Conceptual model illustrating the dominant mechanisms for the six groups objectively determined from surface disdrometers using PCA as a function of median drop diameter (D0) and normalized intercept parameter (Nw). The grey dots represent every point in the global data set. Solid contours represent smoothed Gaussian 1- regions encompassing each of the six groups, determined using thresholds on the principal components, while inferred processes are in black.


Conceptual model illustrating the dominant mechanisms for the six groups objectively determined from surface disdrometers using PCA as a function of median drop diameter (D0) and normalized intercept parameter (Nw). The grey dots represent every point in the global data set. Solid contours represent smoothed Gaussian 1- regions encompassing each of the six groups, determined using thresholds on the principal components, while inferred processes are in black.

Science

Statistical analysis performed on a global data set of disdrometer-observed rain drop size distributions reveals consistent modes of variability, independent of location. Data were clustered based on similar characteristics of the drop size distributions, revealing six main groups that were linked to cloud processes and types.

Impact

These results improve our physical understanding of how microphysical processes impact surface rainfall, and provide new information regarding the global variability of rain cloud type (e.g., warm rain, ice-based precipitation, etc.). These results can be used to improve model representation of precipitation processes and remote-sensing retrievals of rainfall.

Summary

Twelve disdrometer data sets across three latitude bands are analyzed in this study, spanning a broad range of precipitation regimes: light rain, orographic, deep convective, organized mid-latitude, and tropical oceanic. Principal component analysis (PCA) is used to reveal comprehensive modes of global drop size distribution (DSD) spatial and temporal variability. Although the locations contain different distributions of individual DSD parameters, all locations are found to have the same modes of variability.

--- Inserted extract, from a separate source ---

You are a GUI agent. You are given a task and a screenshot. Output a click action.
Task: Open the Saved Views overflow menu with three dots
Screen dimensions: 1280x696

Based on PCA, six groups of points with unique DSD characteristics emerge. The physical processes that underpin these groups are revealed through supporting radar observations. These groups are consistent with different types of convection: weak, ice-dominated, and robust warm rain/collision-coalescence; and stratiform processes governed by vapor deposition and aggregation. The low latitudes are found to have more frequent robust warm rain/collision-coalescence, while the mid-latitudes have a larger component of ice-based convection. Although all locations exhibit the same co-variance of parameters associated with these groups, it is likely that the physical processes responsible for shaping the DSDs vary as a function of location. This is a subject of future study, as is linking the modes of variability to environmental parameters.